Chapa Dilma-Temer. Guerra do Mestre das Águas contra Boitatá

por Armando Rodrigues Coelho Neto

Por curtíssimo período fui aluno do Herman Benjamin, na Escola Superior do Ministério Público, em São Paulo, durante breve pós-graduação. Li as primeiras páginas de sua obra Direito, Água e Vida, mas dei a ela melhor destino, quando a dei de presente a um estudante de Direito. Há tempos perdi a fé nos tribunais. Entre o Direito e a Justiça tenho preferido esta última. Perdi a fé no Direito e nas águas, sem demérito ao ilustre representante de Catolé do Rocha/PB, meu quase conterrâneo. Desconfiar dos tribunais é postura inexorável numa sociedade de R$ 1,99, Moros, Marinhos e Malafaias. Com propriedade, Marilena Chauí a trata como “aberração cognitiva” – e pouco importa o que ela queira dizer com isso!

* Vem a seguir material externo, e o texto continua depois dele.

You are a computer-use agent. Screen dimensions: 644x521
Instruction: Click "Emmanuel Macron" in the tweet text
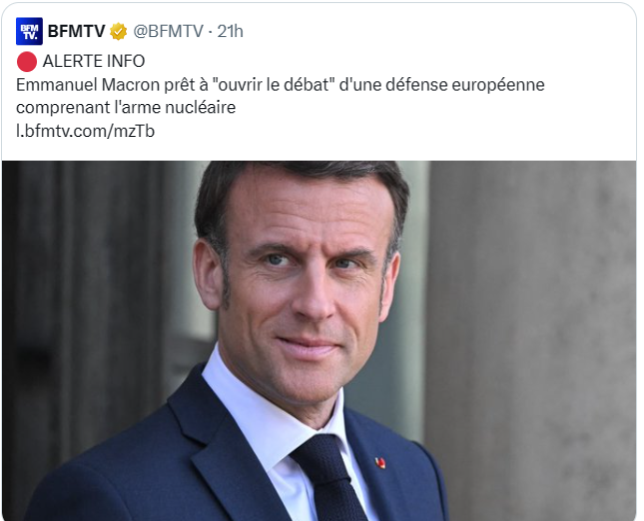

Quando falo de fé, não me refiro às porandubas religiosas dos barnabés da Farsa Jato. Falo da perda na crença no pacto social de vida escrito na Constituição Federal. Obviamente, o espetáculo do tal “Mensalão” não foi o único fato determinante para perder a fé. Mas, foi definitivo para a percepção formal do casuísmo e contradições no caos jurídico do País (sob toque de mídia). Foi ali que o ex-ministro Joaquim Barbosa, içado à galeria dos heróis, abraçou a “Teoria do Domínio do Fato” para condenar ( sem provas) o ex-ministro José Dirceu. Ali e pelo menos ali, não havia provas contra Dirceu. Mas, predominou o domínio do fato sem que sequer se provasse o fato (troca de apoio, não se sabe a que).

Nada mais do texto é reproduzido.